Maxime Martinez concluiu o período de licença obrigatória após deixar a equipe da Nissan na Fórmula E e chegou a Maranello no cargo de engenheiro de desempenho da unidade de potência. Trata-se de um jovem engenheiro que conta também com experiência na Mercedes como Engenheiro de Controle do departamento de motores de Brixworth.
Maxime pode ser o homem certo que chegou na hora certa para acelerar o desenvolvimento na delicada área de gestão de energia elétrica, onde a equipe liderada por Enrico Gualtieri sofre com uma lacuna técnica em relação à unidade de potência da Mercedes, supervisionada por Hywel Thomas.
Não há dúvida de que o motor 067/6 fica cerca de 25 cavalos atrás da unidade das 'Flechas de Prata' quando está em potência máxima a partir da metade da reta, enquanto se sai muito bem na faixa de potência média.
Há, talvez, uma curva de torque muito agressiva em baixas rotações que deveria, em parte, ser transferida para as rotações máximas, a fim de favorecer também uma recarga adequada da bateria com o superclipping.
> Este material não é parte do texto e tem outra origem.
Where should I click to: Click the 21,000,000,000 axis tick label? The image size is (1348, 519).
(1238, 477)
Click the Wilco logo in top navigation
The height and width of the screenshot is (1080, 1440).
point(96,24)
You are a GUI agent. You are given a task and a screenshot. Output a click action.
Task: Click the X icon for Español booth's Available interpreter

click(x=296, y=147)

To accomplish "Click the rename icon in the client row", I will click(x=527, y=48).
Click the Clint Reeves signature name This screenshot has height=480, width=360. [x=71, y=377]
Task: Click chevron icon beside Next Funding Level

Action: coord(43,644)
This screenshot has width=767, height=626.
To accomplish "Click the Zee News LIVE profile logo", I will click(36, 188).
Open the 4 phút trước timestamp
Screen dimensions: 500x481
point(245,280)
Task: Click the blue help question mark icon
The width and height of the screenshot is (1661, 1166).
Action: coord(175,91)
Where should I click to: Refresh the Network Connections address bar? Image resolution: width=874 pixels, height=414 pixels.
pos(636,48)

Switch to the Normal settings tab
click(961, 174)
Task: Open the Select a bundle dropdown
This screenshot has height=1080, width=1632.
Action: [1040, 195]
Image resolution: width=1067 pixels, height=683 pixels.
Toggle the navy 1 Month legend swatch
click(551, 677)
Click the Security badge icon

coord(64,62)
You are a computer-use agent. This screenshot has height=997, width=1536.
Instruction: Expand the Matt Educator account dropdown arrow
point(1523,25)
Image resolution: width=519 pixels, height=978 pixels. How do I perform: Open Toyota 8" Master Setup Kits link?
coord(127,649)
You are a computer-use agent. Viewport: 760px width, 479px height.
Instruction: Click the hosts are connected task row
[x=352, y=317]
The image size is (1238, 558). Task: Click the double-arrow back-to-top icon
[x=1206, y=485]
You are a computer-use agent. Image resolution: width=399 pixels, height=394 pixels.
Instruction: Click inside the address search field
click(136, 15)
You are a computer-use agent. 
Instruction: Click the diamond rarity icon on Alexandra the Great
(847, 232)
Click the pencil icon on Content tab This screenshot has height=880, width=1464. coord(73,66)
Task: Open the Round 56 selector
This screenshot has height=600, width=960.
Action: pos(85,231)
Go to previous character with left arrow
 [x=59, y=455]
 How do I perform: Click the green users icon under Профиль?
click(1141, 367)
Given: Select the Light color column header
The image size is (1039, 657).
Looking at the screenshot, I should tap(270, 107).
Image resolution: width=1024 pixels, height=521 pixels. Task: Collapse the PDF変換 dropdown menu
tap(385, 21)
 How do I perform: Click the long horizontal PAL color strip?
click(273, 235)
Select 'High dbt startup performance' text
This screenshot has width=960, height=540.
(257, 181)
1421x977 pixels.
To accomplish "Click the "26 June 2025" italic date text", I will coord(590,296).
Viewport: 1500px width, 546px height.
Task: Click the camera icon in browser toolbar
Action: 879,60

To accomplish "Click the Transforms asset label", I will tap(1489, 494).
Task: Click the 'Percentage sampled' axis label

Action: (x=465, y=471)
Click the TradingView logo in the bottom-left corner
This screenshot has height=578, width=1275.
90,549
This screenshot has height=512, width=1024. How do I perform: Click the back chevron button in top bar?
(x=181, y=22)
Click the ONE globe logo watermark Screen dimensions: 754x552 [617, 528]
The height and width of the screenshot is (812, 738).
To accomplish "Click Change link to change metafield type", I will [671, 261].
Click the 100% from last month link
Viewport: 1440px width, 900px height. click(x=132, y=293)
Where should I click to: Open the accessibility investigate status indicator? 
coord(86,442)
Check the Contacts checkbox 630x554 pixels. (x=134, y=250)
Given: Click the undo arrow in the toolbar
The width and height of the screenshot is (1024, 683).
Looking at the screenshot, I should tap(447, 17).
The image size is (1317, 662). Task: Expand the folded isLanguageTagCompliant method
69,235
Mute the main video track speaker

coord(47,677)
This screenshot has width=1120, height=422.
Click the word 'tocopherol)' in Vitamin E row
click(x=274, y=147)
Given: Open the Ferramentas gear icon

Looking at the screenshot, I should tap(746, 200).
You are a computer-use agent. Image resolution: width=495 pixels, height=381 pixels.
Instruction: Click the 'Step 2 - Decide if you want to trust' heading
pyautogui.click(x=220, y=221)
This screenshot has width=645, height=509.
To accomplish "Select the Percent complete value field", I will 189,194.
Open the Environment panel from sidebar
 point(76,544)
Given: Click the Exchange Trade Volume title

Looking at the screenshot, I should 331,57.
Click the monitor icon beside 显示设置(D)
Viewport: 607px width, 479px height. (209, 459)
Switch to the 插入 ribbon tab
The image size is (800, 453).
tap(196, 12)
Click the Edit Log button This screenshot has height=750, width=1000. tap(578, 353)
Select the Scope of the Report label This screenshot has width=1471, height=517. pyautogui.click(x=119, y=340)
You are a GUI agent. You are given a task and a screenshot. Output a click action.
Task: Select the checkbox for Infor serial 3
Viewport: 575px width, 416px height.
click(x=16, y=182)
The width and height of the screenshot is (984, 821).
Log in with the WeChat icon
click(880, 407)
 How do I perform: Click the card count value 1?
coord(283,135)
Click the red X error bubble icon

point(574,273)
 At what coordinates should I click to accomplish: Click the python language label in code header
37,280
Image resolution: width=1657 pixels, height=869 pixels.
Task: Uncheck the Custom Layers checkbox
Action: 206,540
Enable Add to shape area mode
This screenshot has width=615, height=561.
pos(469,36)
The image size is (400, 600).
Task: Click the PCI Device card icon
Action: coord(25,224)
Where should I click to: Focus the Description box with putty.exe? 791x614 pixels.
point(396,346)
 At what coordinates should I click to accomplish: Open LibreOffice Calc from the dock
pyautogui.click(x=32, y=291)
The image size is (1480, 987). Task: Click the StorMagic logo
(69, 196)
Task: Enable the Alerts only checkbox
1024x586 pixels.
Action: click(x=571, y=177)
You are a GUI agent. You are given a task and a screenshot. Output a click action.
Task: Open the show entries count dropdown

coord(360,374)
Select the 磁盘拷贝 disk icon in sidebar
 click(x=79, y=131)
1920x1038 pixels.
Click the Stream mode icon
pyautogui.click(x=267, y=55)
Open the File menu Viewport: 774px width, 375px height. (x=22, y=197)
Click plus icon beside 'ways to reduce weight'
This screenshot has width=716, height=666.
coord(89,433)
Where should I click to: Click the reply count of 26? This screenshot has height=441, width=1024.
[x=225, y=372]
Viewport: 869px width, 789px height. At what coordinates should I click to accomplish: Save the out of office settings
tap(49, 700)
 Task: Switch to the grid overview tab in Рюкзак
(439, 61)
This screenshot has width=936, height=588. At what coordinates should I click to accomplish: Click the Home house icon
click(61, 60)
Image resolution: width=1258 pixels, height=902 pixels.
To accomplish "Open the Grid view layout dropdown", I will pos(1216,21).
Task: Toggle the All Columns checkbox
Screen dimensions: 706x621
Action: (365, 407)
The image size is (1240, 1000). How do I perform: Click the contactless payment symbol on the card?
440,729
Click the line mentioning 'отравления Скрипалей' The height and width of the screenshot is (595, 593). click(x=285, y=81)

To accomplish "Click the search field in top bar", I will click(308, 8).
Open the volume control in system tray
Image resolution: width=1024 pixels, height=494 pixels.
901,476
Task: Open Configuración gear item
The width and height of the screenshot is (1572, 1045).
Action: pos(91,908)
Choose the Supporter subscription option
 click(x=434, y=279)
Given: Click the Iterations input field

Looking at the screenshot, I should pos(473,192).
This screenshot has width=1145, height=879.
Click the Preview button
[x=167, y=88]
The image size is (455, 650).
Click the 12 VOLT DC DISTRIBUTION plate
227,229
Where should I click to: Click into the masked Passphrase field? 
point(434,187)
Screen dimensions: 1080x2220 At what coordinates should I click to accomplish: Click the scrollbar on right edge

A Ferrari criou um motor que opera a temperaturas muito elevadas para utilizar sistemas de arrefecimento significativamente menores, reduzindo peso e, sobretudo, melhorando a aerodinâmica com redução do arrasto.
Além disso, em Maranello apostaram em um motor que deve estar sempre em alta rotação, especialmente nas marchas baixas, para favorecer o acúmulo de energia e garantir um sopro eficaz dos gases do escapamento, graças também ao turbo ligeiramente menor. Digamos que cerca de dez cavalos foram perdidos na fase de projeto, confiando que haveria maiores vantagens aerodinâmicas.
Com a perspectiva de obter a aprovação do ADUO (Oportunidades Adicionais de Desenvolvimento e Atualização) depois que os técnicos da FIA coletarem os dados em Miami e a confirmação de poder dispor das concessões a partir de Mônaco, a Scuderia poderia tentar alcançar a Mercedes, com a esperança de reabrir a disputa pelo campeonato mundial, atualmente dominada por Kimi Antonelli e George Russell.
É provável que, no GP do Canadá, a Ferrari estreie o segundo motor, de modo a continuar usando o atual nos treinos livres, na esperança de introduzir a terceira unidade de potência com as atualizações resultantes do ADUO a partir do GP da Bélgica, no dia 19 de julho.
Todo esse planejamento bem elaborado, obviamente, poderá ser condicionado pela mudança nas regras que será discutida na quarta-feira (16) no que diz respeito ao regulamento esportivo e na quinta-feira (16) na segunda reunião técnica, da qual devem surgir as propostas a serem apresentadas em 20 de abril para definir as alterações necessárias para corrigir as distorções observadas nos três primeiros GP disputados.